In 1898, despite warnings of possible assassination attempts, the 60-year-old Elisabeth traveled incognito to Geneva, Switzerland. However, someone from the Hôtel Beau-Rivage revealed that the Empress of Austria was their guest.

At 1:35 p.m. on Saturday 10 September 1898, Elisabeth and Countess Irma Sztáray de Sztára et Nagymihály, her lady-in-waiting, left the hotel on the shore of Lake Geneva on foot to catch the steamship Genève for Montreux. Since the empress despised processions, she insisted that they walk without the other members of her entourage.

They were walking along the promenade when the 25-year-old Italian anarchist Luigi Lucheni approached them, attempting to peer underneath the empress's parasol.
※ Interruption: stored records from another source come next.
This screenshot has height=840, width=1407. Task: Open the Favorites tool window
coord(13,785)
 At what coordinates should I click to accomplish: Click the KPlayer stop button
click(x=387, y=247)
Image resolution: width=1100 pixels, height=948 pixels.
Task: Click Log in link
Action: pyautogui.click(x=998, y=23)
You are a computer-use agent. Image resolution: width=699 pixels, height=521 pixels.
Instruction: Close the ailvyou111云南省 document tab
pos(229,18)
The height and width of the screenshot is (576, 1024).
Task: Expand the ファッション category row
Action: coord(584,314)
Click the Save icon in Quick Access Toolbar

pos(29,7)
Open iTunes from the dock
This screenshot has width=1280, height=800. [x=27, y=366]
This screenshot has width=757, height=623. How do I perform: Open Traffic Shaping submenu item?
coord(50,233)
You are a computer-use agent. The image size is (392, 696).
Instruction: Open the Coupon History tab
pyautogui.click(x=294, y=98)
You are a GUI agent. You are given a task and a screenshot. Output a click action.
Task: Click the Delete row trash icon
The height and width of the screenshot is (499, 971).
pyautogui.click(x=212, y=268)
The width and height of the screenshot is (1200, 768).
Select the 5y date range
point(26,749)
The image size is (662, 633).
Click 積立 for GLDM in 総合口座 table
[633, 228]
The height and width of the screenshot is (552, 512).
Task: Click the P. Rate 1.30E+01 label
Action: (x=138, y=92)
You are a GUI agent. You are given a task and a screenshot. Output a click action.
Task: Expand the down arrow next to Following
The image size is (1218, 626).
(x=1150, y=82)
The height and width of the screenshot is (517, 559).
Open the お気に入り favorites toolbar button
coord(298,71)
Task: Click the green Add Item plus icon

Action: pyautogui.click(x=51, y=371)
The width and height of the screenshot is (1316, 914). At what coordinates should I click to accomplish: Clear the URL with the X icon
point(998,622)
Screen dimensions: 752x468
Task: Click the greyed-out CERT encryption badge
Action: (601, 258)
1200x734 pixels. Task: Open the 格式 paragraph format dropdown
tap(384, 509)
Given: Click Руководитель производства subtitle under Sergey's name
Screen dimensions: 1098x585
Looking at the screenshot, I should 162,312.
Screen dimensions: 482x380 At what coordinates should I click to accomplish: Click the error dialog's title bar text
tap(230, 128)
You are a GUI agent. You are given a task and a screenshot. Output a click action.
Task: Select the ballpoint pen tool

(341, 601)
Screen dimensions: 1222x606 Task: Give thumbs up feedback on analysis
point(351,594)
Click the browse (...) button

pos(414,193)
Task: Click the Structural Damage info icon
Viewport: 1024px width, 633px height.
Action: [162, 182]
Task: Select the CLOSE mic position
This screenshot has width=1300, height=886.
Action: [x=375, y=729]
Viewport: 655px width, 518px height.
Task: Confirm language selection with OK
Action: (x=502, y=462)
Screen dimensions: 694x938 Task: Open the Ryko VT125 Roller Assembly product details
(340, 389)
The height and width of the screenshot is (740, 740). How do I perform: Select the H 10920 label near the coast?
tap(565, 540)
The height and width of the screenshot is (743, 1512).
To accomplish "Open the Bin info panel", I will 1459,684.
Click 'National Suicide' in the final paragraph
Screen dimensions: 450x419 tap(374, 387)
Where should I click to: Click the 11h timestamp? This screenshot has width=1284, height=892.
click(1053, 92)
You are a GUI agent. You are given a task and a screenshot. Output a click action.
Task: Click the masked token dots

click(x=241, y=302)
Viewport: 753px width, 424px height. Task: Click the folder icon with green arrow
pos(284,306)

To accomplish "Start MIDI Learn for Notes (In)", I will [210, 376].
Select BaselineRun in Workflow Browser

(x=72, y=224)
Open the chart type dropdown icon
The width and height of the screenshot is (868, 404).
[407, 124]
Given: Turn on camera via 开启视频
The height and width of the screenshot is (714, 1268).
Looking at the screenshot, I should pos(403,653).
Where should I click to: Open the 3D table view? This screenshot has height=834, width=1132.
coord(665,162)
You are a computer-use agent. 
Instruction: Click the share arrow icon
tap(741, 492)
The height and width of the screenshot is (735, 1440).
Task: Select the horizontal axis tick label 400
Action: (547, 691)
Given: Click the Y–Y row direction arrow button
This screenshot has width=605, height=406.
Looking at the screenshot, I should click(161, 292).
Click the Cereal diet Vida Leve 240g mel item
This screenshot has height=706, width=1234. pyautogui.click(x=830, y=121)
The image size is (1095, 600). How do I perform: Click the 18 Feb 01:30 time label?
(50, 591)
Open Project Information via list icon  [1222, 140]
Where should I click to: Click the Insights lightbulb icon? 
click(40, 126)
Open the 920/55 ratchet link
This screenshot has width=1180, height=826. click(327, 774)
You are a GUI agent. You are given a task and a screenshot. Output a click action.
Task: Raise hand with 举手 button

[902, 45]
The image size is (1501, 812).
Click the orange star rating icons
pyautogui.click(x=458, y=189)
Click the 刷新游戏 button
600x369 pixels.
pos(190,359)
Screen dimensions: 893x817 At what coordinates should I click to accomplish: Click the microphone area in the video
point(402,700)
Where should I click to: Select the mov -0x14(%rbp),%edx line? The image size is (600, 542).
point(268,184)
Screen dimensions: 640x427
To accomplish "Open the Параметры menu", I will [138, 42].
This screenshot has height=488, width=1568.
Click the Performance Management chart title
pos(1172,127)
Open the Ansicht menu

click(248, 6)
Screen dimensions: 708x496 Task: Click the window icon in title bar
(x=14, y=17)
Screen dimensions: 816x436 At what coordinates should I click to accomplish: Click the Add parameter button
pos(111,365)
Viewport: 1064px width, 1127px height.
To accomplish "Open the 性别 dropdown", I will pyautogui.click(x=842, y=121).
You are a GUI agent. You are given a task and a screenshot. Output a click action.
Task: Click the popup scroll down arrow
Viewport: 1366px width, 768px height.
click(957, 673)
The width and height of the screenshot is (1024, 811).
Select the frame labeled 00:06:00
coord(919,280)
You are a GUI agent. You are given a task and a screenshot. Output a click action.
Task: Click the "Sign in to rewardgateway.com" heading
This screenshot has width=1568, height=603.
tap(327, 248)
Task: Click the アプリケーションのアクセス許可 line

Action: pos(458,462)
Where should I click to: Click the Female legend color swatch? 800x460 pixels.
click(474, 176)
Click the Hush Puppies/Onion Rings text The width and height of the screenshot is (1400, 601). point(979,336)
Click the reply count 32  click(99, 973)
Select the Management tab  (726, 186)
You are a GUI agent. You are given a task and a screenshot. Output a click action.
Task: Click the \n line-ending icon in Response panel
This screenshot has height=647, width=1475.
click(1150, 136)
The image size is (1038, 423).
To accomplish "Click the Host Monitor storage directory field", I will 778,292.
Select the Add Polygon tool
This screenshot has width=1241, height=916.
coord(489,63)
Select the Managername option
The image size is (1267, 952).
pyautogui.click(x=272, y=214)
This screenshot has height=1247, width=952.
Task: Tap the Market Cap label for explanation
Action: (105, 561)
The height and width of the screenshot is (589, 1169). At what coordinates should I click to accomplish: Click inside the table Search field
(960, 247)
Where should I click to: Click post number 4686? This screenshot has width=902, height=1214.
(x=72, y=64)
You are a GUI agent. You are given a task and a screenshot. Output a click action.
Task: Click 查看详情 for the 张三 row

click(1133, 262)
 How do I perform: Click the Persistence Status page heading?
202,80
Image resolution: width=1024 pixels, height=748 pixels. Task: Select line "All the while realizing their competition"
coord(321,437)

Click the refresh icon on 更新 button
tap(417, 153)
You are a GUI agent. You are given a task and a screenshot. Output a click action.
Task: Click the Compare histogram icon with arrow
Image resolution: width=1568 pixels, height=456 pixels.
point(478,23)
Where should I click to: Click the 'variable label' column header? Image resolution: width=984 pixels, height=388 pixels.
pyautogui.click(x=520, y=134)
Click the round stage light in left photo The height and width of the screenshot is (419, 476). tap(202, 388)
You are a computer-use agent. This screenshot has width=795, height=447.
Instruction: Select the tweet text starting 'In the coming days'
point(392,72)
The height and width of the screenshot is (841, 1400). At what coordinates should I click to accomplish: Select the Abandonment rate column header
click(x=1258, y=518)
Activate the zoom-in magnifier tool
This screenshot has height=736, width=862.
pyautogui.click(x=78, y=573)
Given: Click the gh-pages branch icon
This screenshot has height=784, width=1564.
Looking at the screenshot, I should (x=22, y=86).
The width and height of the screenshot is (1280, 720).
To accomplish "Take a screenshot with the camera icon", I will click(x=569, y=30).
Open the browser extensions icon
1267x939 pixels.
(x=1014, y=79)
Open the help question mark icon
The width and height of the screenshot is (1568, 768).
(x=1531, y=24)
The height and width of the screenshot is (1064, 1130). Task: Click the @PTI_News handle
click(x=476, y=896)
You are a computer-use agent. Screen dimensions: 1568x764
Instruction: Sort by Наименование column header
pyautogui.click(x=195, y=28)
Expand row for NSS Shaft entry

According to Sztáray, as the ship's bell announced the departure, Lucheni seemed to stumble and made a movement with his hand, as if he wanted to maintain his balance. In reality, however, in an act of "propaganda of the deed", he had stabbed Elisabeth with a sharpened needle file that was  long (used to file the eyes of industrial needles) that he had inserted into a wooden handle.

Lucheni originally planned to kill the Duke of Orléans, but the pretender to France's throne had left Geneva earlier for the Valais. Failing to find him, the assassin selected Elisabeth when a Geneva newspaper revealed that the elegant woman traveling under the pseudonym of "Countess of Hohenembs" was the Empress Elisabeth of Austria.

After Lucheni struck her, the empress collapsed. A coach driver helped her to her feet and alerted the Austrian concierge of the Beau-Rivage, a man named Planner, who had been watching the progress the Empress made toward the Genève. The two women walked roughly  to the gangway and boarded, at which point, Sztáray relaxed her hold on Elisabeth's arm. The Empress then lost consciousness and collapsed next to her. Sztáray called for a doctor, but only a former nurse, a fellow passenger, was available. The boat's captain, Captain Roux, was ignorant of Elisabeth's identity, and since it was very hot on deck, he advised the countess to disembark and take her companion back to her hotel. Meanwhile, the boat was already sailing out of the harbor. Three men carried Elisabeth to the top deck and laid her on a bench. Sztáray opened her dress and cut Elisabeth's corset laces so she could breathe. Elisabeth revived somewhat and when Sztáray asked her if she was in pain, she replied, "No". She then asked, "What has happened?" and lost consciousness again.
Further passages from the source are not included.